What makes an algorithm fair?

Sam Corbett-Davies
SOAL Food
Published in
7 min readOct 29, 2016

by Sam Corbett-Davies, Emma Pierson, Avi Feller, and Sharad Goel

Kelly Savage

Originally appeared as “A computer program used for bail and sentencing decisions was labeled biased against blacks. It’s actually not that clear.” in The Monkey Cage at the Washington Post on October 17.

This past summer a heated debate broke out about a tool used in courts across the country to help make bail and sentencing decisions. It’s a controversy that touches on some of the big criminal justice questions facing our society. And it all turns on an algorithm.

The algorithm in question, called COMPAS, is used nationwide to decide whether defendants awaiting trial are too dangerous to be released on bail. In May, the investigative news organization ProPublica claimed that COMPAS is biased against black defendants. Northpointe, the Michigan-based company that created the tool, released its own report questioning ProPublica’s analysis. ProPublica rebutted the rebuttal, academic researchers entered the fray, this newspaper’s Wonkblog weighed in, and even the Wisconsin Supreme Court cited the controversy in its recent ruling that upheld the use of COMPAS in sentencing.

It’s easy to get lost in the often technical back-and-forth between ProPublica and Northpointe, but at the heart of their disagreement is a subtle ethical question: What does it mean for an algorithm to be fair? Surprisingly, there is a mathematical limit to how fair any algorithm — or human decision maker — can ever be.

How do you define ‘fair’?

The COMPAS tool assigns defendants scores from one to 10 that indicate how likely they are to reoffend based on more than 100 factors, including age, sex, and criminal history. Notably, race is not used. These scores profoundly affect defendants’ lives. Defendants who are defined as medium or high risk, with scores of 5–10, are more likely to be detained while awaiting trial than are low-risk defendants, with scores of 1–4.

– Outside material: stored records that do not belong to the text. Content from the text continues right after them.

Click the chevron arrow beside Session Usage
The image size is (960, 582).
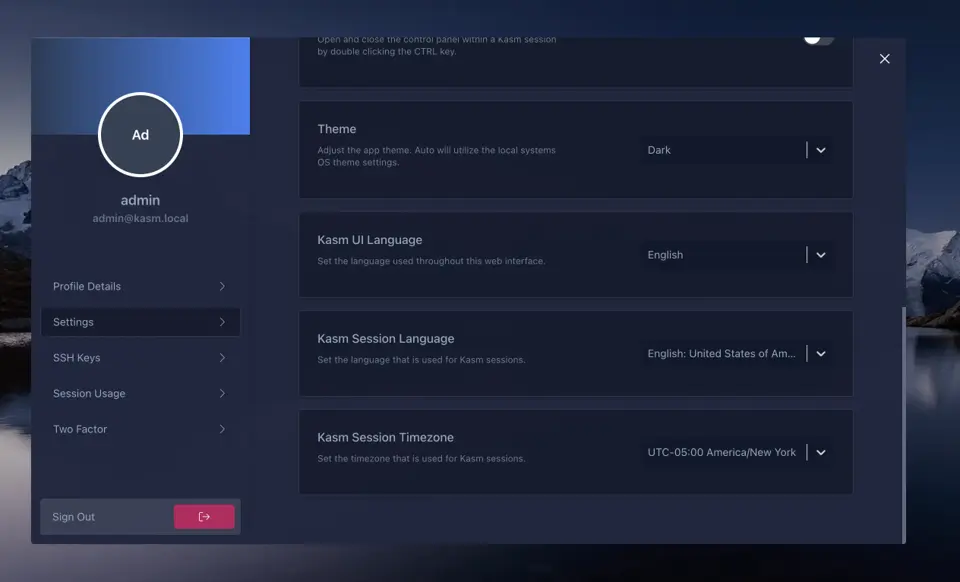point(222,394)
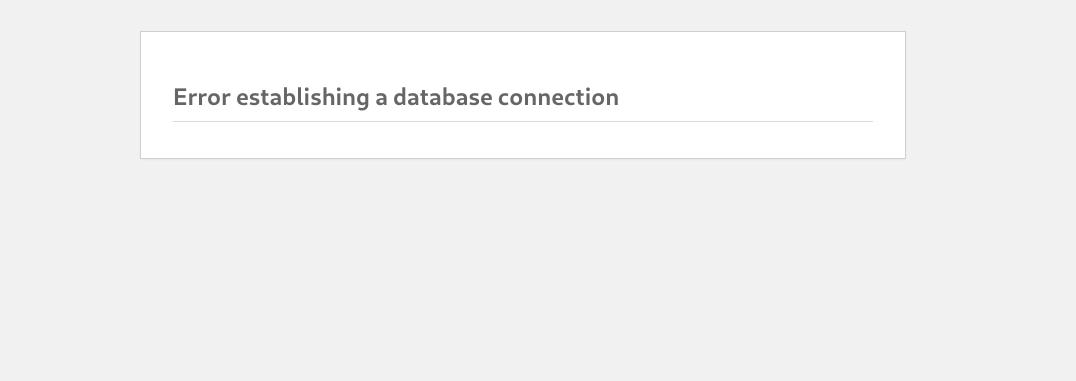Click white space below the heading divider line

click(522, 140)
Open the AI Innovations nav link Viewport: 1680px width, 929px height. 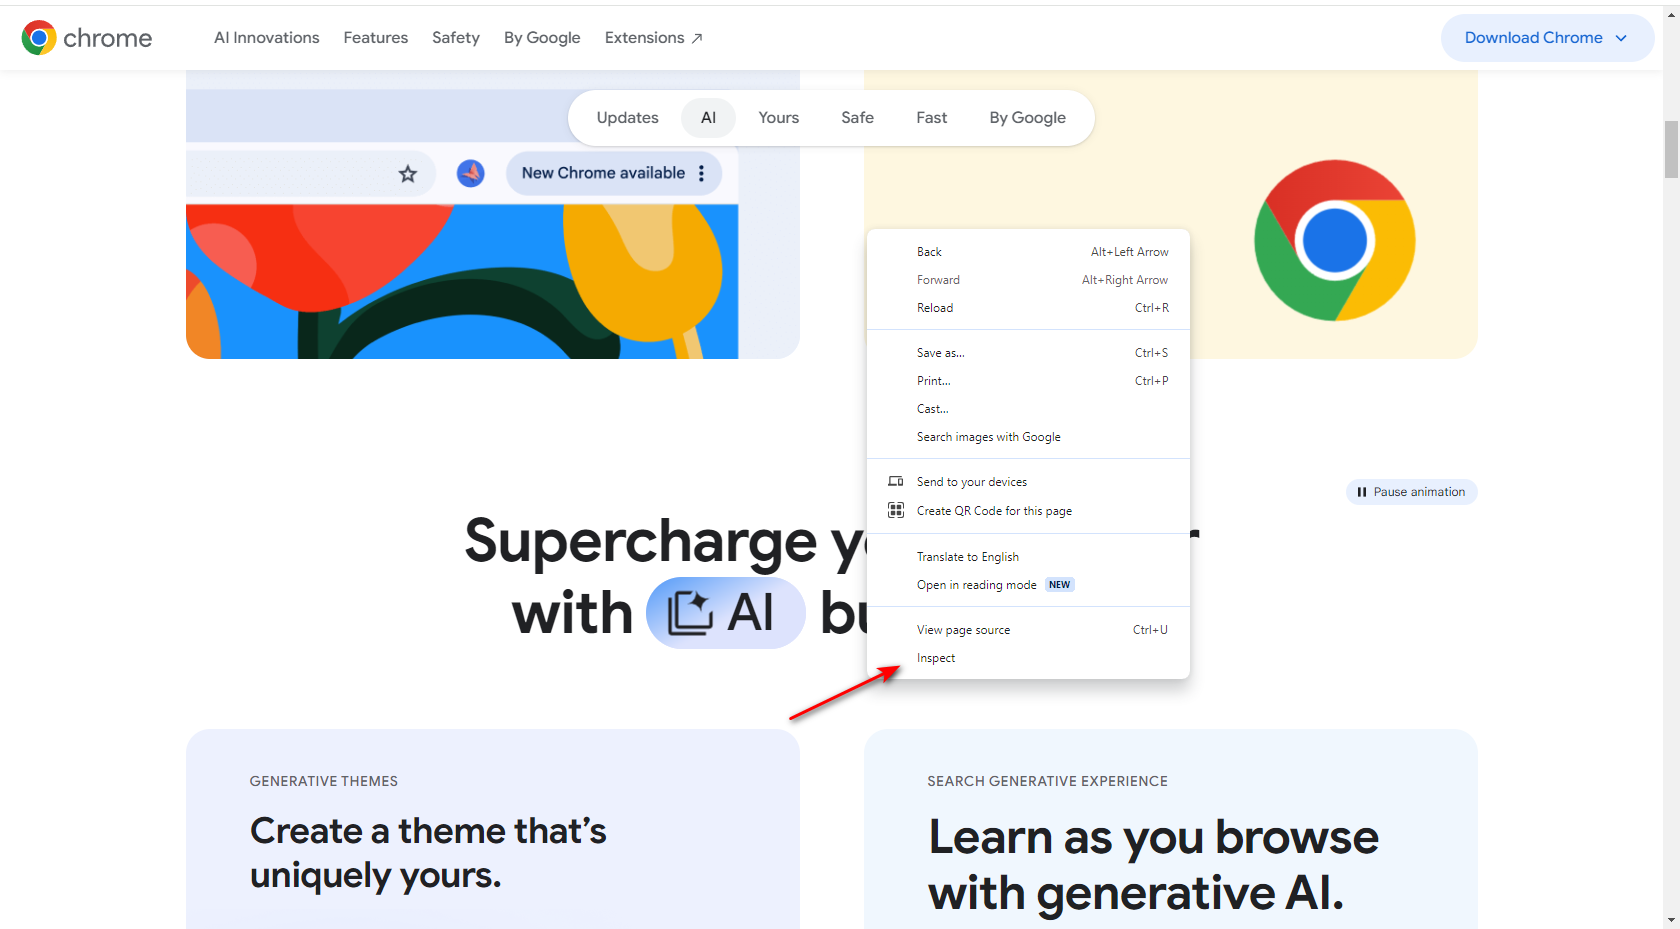coord(266,38)

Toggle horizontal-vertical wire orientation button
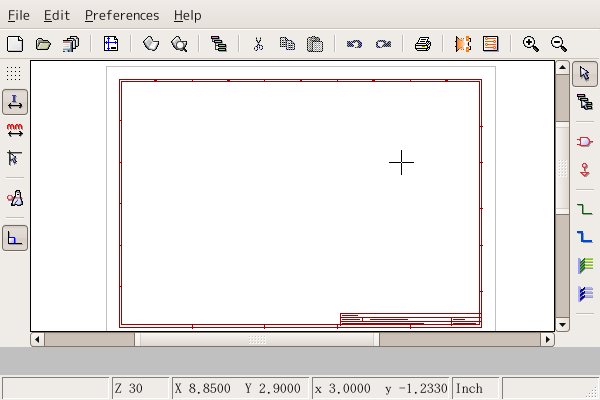click(15, 238)
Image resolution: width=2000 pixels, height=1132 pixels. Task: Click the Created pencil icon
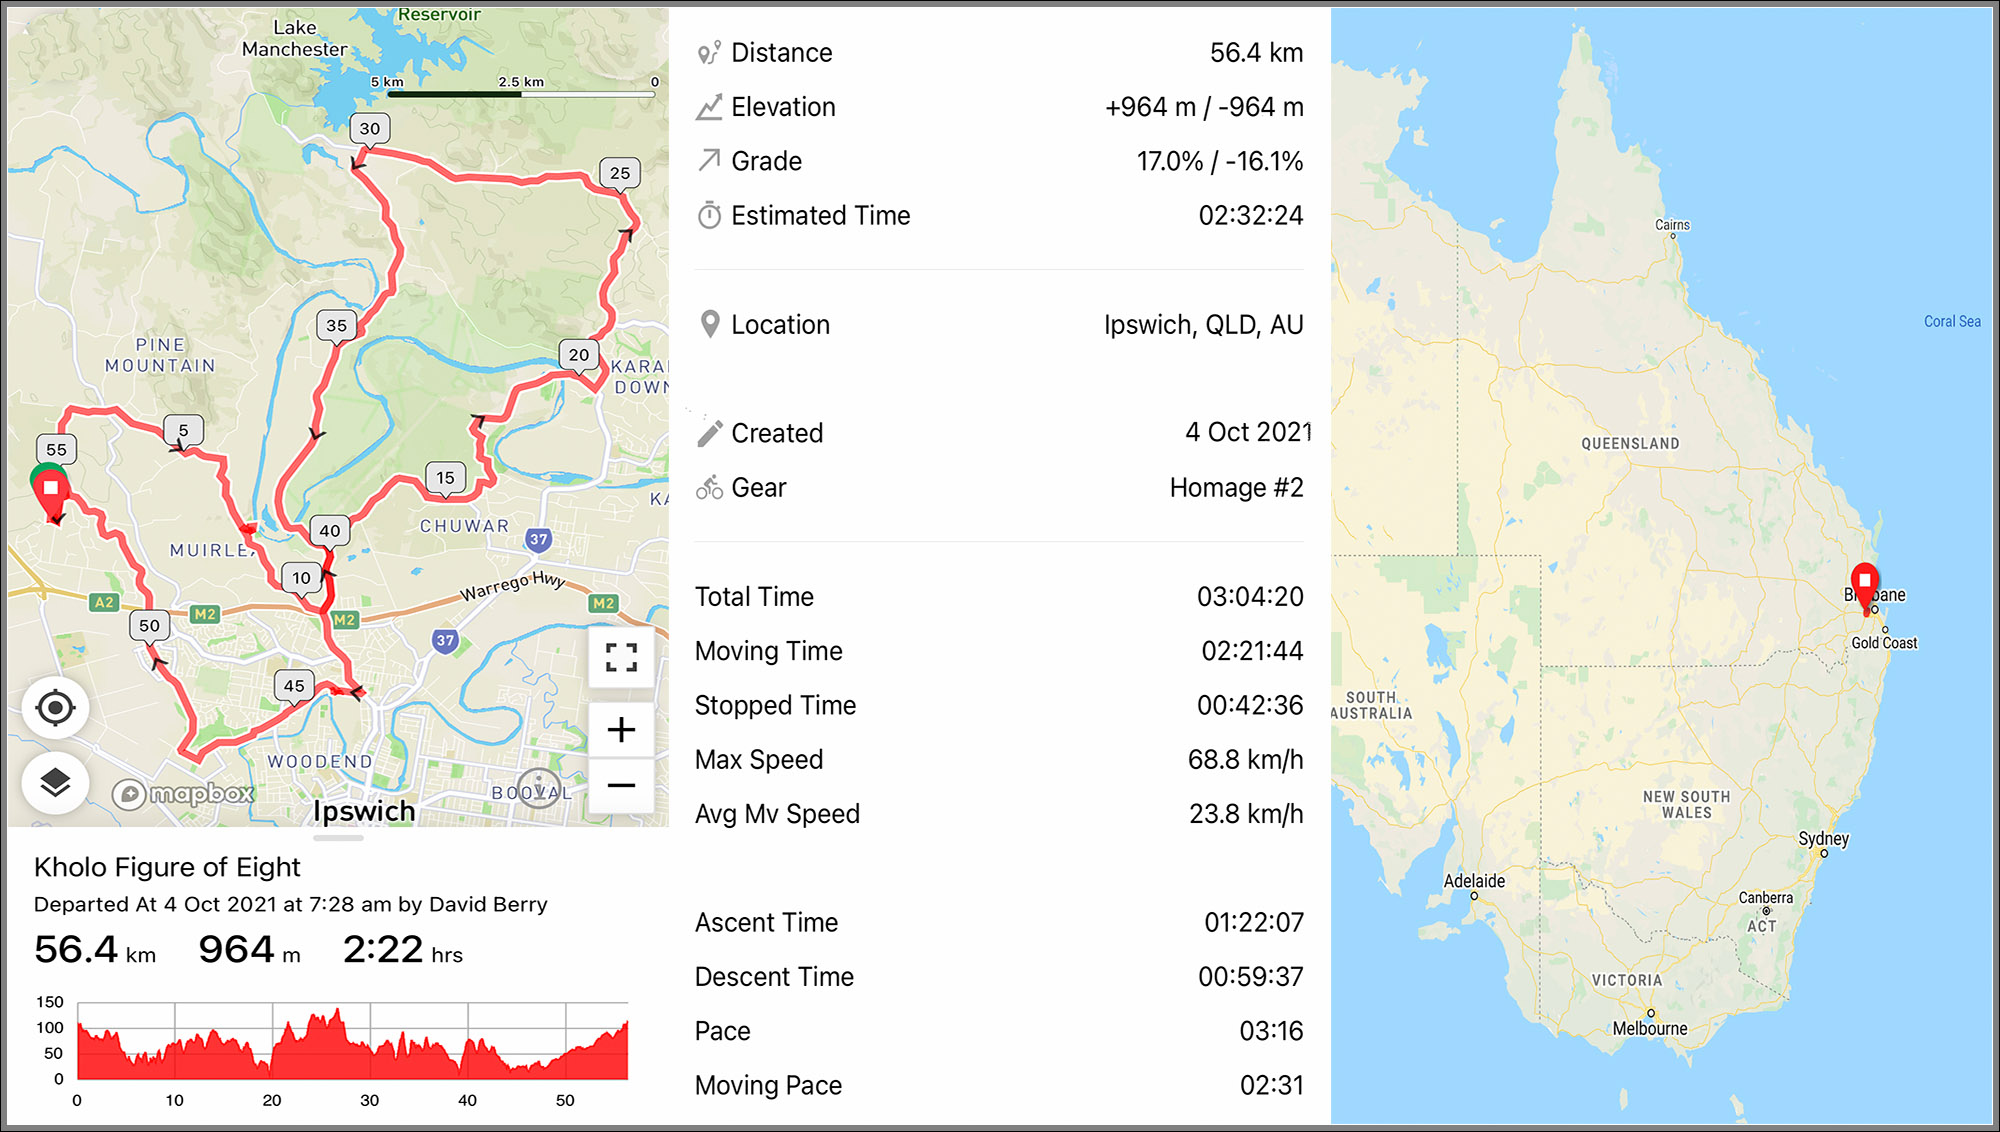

We reanalyzed data collected by ProPublica on approximately 5,000 defendants assigned COMPAS scores in Broward County, Fla.* For these cases, we find that scores are highly predictive of reoffending. Defendants assigned the highest risk score reoffended at almost four times the rate as those assigned the lowest score (81 percent versus 22 percent).

Recidivism rate by risk score and race. White and black defendants with the same risk score are roughly equally likely to reoffend. The gray bands show 95 percent confidence intervals.

But are the scores fair? Northpointe contends they are indeed fair because scores mean essentially the same thing regardless of the defendant’s race. For example, among defendants who scored a seven on the COMPAS scale, 60 percent of white defendants reoffended, which is nearly identical to the 61 percent of black defendants who reoffended. Consequently, Northpointe argues, when judges see a defendant’s risk score, they need not consider the defendant’s race when interpreting it. The plot below shows this approximate equality between white and black defendants holds for every one of Northpointe’s 10 risk levels.

However, ProPublica points out that among defendants who ultimately did not reoffend, blacks were more than twice as likely as whites to be classified as medium or high risk (42 percent versus 22 percent). Even though these defendants did not go on to commit a crime, they are nonetheless subjected to harsher treatment by the courts.. ProPublica argues that a fair algorithm cannot make these serious errors more frequently for one race group than for another.

You can’t be fair in both ways at the same time

Here’s the problem: it’s actually impossible for a risk score to satisfy both fairness criteria at the same time.

The figure below shows the number of black and white defendants in each of two aggregate risk categories — “low” and “medium or high” — along with the number of defendants within each category who went on to commit another crime.

Distribution of defendants across risk categories by race. Black defendants reoffended at a higher rate than whites, and accordingly, a higher proportion of black defendants are deemed medium or high risk. As a result, blacks who do not reoffend are also more likely to be classified higher risk than whites who do not reoffend.

The plot illustrates four points:

· Within each risk category, the proportion of defendants who reoffend is approximately the same regardless of race; this is Northpointe’s definition of fairness.

· The overall recidivism rate for black defendants is higher than for white defendants (52 percent versus 39 percent).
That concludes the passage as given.